If the little thing must be bottle-fed, hold it in your arms, as nearly in its natural position as possible, and cuddle it, while you hide as far as may be the ugly, unsympathetic substitute, the nursing-bottle.

Ask many mothers how often they feed their babies, and they will tell you in the sentiment, if not the language of one who said, “Well, once in two or three hours usually, but when it has colic, or is restless it tugs away nearly all the time, day and night, until I am entirely worn out”—and I venture to say, the baby is in the same condition. The rule or no rule, with such mothers, is, when the baby cries feed it, when it frets, feed it; when it wakes, feed it; when it goes to sleep, feed it; when it has colic, feed it more; and when it is really ailing, feed it all the time. How much? Why all it will hold, until it is full to overflowing, and then wonder what ails the baby.
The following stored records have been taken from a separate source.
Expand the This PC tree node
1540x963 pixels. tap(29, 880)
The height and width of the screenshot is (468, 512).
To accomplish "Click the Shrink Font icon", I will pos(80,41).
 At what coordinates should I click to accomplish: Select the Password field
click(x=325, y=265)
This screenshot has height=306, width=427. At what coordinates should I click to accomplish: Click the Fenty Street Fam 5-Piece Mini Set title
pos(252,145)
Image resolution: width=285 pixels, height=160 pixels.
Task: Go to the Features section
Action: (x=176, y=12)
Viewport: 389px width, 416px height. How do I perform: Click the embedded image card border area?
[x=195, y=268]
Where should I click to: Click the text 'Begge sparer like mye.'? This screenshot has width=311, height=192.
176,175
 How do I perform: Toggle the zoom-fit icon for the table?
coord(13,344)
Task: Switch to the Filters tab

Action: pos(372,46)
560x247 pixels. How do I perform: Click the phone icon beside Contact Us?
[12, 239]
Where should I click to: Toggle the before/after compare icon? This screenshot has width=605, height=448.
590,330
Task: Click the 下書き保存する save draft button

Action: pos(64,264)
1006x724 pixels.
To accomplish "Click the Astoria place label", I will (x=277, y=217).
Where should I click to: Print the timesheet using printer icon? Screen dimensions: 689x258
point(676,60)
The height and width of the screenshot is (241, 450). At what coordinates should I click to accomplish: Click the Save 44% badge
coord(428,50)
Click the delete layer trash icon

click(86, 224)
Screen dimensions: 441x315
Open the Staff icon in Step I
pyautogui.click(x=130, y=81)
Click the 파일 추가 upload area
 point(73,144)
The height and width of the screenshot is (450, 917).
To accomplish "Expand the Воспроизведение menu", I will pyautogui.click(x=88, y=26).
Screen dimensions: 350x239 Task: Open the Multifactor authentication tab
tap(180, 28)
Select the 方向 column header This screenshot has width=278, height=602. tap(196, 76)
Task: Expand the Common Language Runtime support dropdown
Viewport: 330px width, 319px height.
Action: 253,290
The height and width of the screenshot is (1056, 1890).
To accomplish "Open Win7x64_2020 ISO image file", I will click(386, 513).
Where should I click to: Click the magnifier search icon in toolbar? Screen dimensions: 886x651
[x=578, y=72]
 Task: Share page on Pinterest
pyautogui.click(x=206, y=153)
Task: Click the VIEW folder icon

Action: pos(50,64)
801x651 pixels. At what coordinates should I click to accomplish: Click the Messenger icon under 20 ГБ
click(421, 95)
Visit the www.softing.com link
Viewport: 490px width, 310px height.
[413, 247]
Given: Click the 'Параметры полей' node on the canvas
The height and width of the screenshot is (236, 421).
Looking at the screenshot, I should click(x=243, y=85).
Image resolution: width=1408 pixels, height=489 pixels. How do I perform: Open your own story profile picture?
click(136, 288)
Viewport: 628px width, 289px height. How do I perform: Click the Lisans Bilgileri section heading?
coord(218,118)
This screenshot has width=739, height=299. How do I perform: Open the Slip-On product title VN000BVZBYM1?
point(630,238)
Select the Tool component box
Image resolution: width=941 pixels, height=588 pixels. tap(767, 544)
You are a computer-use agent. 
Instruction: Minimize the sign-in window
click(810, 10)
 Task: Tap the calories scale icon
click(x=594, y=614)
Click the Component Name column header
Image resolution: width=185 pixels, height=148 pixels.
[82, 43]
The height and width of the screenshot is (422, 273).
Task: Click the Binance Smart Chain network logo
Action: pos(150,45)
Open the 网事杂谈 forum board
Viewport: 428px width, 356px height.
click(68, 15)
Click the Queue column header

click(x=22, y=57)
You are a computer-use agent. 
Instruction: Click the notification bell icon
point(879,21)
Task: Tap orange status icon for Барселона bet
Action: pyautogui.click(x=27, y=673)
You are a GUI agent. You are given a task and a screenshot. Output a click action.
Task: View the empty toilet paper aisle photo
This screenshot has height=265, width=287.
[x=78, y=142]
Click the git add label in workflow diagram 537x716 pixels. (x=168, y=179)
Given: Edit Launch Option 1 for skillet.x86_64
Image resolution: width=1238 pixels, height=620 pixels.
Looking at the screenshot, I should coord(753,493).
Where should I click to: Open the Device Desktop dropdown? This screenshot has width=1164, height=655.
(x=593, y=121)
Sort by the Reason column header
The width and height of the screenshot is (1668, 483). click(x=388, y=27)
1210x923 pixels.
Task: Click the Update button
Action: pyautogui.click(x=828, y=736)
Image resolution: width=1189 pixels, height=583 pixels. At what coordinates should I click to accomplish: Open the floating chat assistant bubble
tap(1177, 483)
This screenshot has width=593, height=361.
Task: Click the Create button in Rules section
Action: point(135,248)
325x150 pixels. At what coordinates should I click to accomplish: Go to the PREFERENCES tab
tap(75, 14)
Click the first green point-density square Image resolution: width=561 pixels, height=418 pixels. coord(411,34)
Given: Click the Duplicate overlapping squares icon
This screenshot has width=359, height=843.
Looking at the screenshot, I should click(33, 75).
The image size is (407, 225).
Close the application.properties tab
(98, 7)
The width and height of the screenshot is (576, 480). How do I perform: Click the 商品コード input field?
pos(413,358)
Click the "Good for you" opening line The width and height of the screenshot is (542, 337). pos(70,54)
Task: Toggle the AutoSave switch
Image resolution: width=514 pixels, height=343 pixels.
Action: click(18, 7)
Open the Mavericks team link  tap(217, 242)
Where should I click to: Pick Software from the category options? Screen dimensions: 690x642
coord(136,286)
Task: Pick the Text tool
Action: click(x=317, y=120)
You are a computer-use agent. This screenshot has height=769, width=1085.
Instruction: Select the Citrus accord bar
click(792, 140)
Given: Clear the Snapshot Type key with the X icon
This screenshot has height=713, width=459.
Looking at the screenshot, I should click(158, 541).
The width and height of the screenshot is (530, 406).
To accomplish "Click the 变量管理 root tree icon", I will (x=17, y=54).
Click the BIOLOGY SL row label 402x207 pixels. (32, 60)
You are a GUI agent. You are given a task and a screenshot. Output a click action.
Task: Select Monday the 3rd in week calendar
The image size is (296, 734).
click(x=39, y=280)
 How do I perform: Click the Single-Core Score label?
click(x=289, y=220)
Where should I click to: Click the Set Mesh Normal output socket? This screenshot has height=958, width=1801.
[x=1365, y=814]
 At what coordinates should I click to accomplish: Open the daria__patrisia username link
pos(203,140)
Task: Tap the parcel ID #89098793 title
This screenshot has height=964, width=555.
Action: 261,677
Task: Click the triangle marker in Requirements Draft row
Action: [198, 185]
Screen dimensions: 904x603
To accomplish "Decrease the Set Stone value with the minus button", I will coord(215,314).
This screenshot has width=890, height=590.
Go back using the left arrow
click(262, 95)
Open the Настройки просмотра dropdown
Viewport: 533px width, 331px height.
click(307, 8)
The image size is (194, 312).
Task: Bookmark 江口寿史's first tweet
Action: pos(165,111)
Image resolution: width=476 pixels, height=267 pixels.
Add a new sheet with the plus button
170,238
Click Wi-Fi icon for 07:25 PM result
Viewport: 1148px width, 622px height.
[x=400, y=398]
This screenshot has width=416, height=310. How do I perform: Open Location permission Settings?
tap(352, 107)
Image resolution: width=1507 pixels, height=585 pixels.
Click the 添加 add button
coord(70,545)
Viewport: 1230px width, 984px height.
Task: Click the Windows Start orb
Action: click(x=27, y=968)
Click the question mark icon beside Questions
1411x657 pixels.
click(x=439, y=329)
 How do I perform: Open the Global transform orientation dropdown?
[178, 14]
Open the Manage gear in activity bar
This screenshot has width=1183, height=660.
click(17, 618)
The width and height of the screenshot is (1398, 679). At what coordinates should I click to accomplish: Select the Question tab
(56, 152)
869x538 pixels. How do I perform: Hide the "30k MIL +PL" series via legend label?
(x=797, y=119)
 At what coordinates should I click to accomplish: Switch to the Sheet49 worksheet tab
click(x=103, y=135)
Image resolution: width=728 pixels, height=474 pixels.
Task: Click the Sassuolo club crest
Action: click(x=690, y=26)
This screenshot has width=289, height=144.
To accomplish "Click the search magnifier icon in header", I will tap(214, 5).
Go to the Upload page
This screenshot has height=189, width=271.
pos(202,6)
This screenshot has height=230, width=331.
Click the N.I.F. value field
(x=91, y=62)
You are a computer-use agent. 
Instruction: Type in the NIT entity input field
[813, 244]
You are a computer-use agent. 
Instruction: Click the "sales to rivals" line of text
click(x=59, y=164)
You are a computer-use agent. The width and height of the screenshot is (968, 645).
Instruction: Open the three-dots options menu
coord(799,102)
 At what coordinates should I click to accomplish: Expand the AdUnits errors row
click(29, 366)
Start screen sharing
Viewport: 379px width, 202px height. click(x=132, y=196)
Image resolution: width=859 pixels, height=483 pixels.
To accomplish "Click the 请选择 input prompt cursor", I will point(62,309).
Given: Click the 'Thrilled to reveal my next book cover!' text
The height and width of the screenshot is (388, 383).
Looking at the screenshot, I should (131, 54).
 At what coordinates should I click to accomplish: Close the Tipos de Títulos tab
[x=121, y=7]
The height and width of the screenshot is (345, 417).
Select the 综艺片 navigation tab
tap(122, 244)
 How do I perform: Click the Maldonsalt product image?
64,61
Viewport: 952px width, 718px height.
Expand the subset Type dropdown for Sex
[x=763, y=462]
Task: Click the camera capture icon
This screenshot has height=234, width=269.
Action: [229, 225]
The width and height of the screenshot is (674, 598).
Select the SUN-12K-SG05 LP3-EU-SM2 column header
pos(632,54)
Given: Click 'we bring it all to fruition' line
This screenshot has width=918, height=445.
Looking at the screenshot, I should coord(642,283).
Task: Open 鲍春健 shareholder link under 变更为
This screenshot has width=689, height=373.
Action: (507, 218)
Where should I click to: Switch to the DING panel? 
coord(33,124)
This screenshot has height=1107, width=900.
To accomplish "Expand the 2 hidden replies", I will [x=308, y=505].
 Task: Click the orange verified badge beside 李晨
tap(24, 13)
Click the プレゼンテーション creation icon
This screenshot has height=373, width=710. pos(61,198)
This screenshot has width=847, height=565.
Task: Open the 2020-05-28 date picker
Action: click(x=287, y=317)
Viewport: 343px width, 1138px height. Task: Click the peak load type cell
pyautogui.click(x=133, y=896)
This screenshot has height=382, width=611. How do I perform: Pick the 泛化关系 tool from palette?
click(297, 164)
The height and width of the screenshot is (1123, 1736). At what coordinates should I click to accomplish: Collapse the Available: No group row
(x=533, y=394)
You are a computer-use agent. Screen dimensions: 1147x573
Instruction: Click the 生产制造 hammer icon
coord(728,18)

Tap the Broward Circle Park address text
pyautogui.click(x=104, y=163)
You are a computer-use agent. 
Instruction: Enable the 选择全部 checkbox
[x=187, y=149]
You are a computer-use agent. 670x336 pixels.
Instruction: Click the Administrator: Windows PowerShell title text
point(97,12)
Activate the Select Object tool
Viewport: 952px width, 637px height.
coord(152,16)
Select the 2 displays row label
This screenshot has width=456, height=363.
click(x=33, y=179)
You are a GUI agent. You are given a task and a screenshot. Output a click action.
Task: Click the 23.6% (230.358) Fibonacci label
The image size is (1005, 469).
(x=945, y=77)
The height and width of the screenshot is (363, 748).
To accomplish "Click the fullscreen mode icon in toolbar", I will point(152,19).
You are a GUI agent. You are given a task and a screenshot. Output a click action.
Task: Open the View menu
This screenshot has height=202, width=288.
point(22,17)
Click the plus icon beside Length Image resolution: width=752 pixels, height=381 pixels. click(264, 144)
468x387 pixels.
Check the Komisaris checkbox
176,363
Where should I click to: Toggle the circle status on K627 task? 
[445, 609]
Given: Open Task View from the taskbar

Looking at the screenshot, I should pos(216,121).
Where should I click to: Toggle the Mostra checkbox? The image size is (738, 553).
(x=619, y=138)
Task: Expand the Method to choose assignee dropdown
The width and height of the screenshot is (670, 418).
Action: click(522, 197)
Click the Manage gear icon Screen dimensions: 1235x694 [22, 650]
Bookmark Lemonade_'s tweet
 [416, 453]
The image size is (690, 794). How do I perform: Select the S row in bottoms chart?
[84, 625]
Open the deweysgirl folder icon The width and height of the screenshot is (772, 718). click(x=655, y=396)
Wise mothers smile at the absurdity; but remember you are the enquiring ones who count ignorance in such things a shame, (as you should), and you are of the favored few, while the great army of mothers belong to the other class.

For quantity and quality of food for the baby, we refer the reader to the chapter on The Care of the Baby.

Properly fed and properly dressed babies will need little medicine, even a child born with an hereditary tendency to constipation, can be coaxed out of it by regularity of good habits, and food.

For older children and adult life the common sense and good judgment of the home-keeper must decide the quality of food best suited to their individual families. For a subject which demands so much common sense for all mankind, and wise thinking, less reasonable thought is spent upon it, than upon any other branch of science the world over. Says a late writer, “It is universally known as a fact, although not much considered, that bone and blood, brain and brawn, are directly manufactured from food eaten. It is now beginning to be discovered that for centuries people have not eaten the right foods to make the best bodies. They have been ignorant of the physiological laws of nutrition, of the proper combinations and proportions of essential elements, of the vital importance attaching to such knowledge. They have cultivated artificial and abnormal tastes, sought momentary gratification in eating, and gradually demoralized their natural instincts.” There has been no study made of the development of nations as influenced by its food supply. It would give much food for thought, we have no doubt, and be a cause for surprise that the quality and quantity of food could make so much difference.

Dr. Henderson, in the Popular Science Monthly, says: “When you remember that we are dressed during the whole period of our social life, and that we eat three times every day, eleven hundred times a year, it is astonishing that these very human arts (dressing and eating) have not been brought to greater perfection. Women weep, work, and suffer the same to-day as at the dawn of the race, because they feed the young on forbidden fruit. So the children grow into men and women with curved spines, unshapely, unsymmetrical forms, and damaged brains, to suffer all through life with ills of both body and mind.”

Dr. Dio Lewis was called at one time to see the child of a friend, who “Did not know what was the matter with the dear little girl.” Dr. Lewis looked her over carefully, and then astonished the mother with a request for an entire suit of the child’s clothing. When they were brought to him he took the little one with him, and followed by the curious mother, went out into the flower-garden. He chose for his object lesson, one of the most thrifty and beautiful of the many lovely rosebushes, and dressed it in the child’s clothes; much to the delight of the little girl.

“What are you doing that funny thing for, Dr. Lewis?” she asked. “Why I want to see whether this will grow as you do when it is dressed so finely in your clothes,” said the wise doctor. “Leave it just so until I come again day after to-morrow, and we shall see how it likes it.”

He came and of course found the thrifty bush withered and dying. “Why, what is the matter here?” said the doctor to the little one.